Let’s See Where This Goes…

I’m writing this while looking out the window of our campaign office here in downtown Raleigh.  My view is a continual reminder of the task at hand, a proverbial “eye on the prize” vantage of the end goal of all our labors over the last seven years.  


Last month, I resigned as Chief of Staff for Lt. Governor Dan Forest, to assume the campaign manager’s role for our run for the Governor’s Mansion in 2020.  

I ran our re-elect for Lt. Governor in 2016, and our first run for the job back in 2012.  The 2012 race was by far the most rewarding race in my political career. To say we won against all odds would be an understatement.  At some point, I will write more about that race and the amazing journey it was for me, my family and our political team, but for now, I mention it as a contextual starting point for what has now become our formal quest for the office of Governor.  


I had run eight Congressional races prior to running a statewide campaign and though good preparation for a statewide race in the general sense, the reality is, there is no preparation for a statewide race but the race itself.  North Carolina is a big state and you only really realize that when you have to travel it day-in-and-day-out.  


The geography, ideologies, culture, priorities and attitudes change as you move around the state- county to county.  In the political “party” realm, the clicks, animosities, factions and divides, not apparent on the surface of race, become real as you start assembling your team of volunteers and supporters around the state. 


It takes about six months of travel around the state and two or three visits to each county, before a campaign starts to truly learn the lay of the land and the politics of each county. It is a minefield that takes patience to navigate, thick skin to tolerate and continual commitment to the goal at hand to make it all worth it.  


In our first race for LG, we traveled over 300,000 miles and went to all 100 counties multiple times.  With that much travel, the state actually shrinks – it becomes more manageable in the campaign realm as your coalition starts to be built out and the foreign becomes personal, as more and more people connect you to regions you previously knew little about.  


As we begin the run for Governor, in many ways, we are going back to 2012.  We are not the incumbent Governor, we are the challenger. We know the state and we know a great many people, but the more people you know you realize how many more you don’t.  Every day is a challenge. Every day an adventure. 


I’ve never kept a journal.  But as I get older (I’m 49) and as my children (3) get older, I realize that I have a cool job and one that many people know very little about.  I don’t expect many people will read this blog and honestly, I’m not concerned with that.  This journal is not really for them, it is for my kids.  The bulk of my career in politics began before they were born and only now, my oldest (14) is starting to ask questions that shows he wants to know more about what his father does for a living.  
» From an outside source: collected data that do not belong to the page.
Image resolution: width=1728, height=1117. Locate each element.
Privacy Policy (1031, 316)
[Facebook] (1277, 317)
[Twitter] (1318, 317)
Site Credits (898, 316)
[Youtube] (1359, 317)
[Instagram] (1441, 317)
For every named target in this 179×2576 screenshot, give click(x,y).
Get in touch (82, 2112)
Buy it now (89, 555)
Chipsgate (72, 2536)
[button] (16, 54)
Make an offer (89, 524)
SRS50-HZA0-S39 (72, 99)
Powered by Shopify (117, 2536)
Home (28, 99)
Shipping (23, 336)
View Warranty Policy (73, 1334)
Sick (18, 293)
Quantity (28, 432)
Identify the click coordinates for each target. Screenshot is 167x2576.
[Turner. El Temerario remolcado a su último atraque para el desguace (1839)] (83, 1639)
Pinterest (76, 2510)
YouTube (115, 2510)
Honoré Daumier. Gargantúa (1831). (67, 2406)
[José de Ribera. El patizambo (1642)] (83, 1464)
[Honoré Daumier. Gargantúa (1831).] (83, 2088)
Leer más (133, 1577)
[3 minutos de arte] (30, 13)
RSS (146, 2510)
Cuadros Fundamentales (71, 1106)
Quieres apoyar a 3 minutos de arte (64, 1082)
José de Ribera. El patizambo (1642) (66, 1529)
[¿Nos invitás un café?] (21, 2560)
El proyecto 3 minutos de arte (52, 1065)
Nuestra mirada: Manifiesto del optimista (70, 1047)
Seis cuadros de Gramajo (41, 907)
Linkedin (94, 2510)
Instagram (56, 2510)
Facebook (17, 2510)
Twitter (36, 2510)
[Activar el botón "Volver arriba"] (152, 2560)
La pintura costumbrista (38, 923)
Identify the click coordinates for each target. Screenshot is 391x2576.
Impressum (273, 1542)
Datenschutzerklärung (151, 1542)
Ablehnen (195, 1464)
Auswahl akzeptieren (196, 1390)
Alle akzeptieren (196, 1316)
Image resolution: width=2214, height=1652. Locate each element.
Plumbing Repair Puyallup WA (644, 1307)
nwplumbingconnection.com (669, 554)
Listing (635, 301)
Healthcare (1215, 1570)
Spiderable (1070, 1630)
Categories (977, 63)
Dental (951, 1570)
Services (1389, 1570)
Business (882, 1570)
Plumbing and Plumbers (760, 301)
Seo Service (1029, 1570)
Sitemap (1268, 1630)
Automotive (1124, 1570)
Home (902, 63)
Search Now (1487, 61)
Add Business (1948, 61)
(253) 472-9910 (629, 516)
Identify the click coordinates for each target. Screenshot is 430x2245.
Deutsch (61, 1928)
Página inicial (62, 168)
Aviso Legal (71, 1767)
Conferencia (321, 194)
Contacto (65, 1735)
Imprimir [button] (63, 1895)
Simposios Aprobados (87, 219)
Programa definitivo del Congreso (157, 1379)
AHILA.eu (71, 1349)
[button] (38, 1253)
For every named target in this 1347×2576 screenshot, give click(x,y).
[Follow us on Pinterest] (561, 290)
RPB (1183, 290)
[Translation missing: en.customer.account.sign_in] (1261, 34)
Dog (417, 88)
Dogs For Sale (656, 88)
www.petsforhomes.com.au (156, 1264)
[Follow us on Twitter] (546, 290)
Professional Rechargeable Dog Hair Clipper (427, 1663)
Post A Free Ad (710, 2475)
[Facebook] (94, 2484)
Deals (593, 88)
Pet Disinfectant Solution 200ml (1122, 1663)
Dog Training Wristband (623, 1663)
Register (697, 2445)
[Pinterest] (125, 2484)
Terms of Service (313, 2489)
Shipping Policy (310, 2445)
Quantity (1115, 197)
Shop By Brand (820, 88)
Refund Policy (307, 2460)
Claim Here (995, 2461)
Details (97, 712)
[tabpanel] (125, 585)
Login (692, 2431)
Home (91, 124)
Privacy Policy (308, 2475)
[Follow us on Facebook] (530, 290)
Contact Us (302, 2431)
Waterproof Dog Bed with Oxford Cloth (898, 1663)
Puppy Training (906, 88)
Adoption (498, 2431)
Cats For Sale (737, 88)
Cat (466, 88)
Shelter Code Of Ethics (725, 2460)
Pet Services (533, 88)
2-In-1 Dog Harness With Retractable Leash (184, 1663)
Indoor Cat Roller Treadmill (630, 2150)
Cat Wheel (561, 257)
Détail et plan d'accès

I’m writing this journal so that years from now, when my children are adults, they can look back and read about the amazing journey their dad was on and maybe, just maybe, they will think it is cool.  


At any rate, this is my story, from my perspective. This blog will not be policy based, or a political expository of my beliefs, trying to convince you of the virtue of my political positions.  I am actually not that partisan of a person. 


I am a campaign manager.  In the grand scheme of things, there aren’t that many of us out here. I find myself in the most unique of professions, if, in fact you consider a job that can end at any election as a “profession”. The Lord has allowed me to win all the races I have been involved in, though I have never once prayed for victory.  My prayer before and during each election is the same… that the Lord would bring to me the people and resources I don’t even know that I will need and to give me the wisdom to know what to do with them. 
That prayer has sustained me through 12 races spanning 26 years. 


What I will attempt to capture, through the written word, pictures and videos are the sights, and sounds, images and future memories of a campaign from the perspective of the campaign manager.  I am more interested in sharing the human side of a campaign – what I call the “art” of the campaign.  


I am a Republican, and a Conservative to boot, but as a practitioner of the art of campaigning, I can respect a well run campaign or a well placed news story or a well given speech even from the most partisan of candidates from the left side of the political spectrum.  As a campaign manager, I respect other campaign managers.  I think it’s an unwritten code among those of us who are very publicly judged as a success or failure on Election Day.  Put it this way, when you run a campaign, you are really starting a company.  You start with nothing and you are given four years to take that company public.  In the case of running for Governor, we are tasked with building a $30 million business, staffing it, branding it and selling it to the general public.  There is a competitor brand competing for the same market share we seek. We will spend the better part of two years building this company and the better part of the last two years liquidating it – spending down the money we raised in the most massive of marketing campaigns to launch our product on Election Day.  Win, lose or draw, the day after that Election Day, the company is no more.  No other business in America is run that way.  That’s why it is so unique.  That’s why I love it so much.


In contrast to the unwritten respect campaign managers feel for other campaign managers, this blog will provide my written respect for the profession itself, the passions that drives it, the fear of failure that fuels it, the dreams that inspire it and the people and places that encompass it – the rituals, the pageantry, the hustle, the mistakes and successes all boiled down into a few words written in real time during the midst of the biggest race of my life.

This is my story… let’s see where it goes.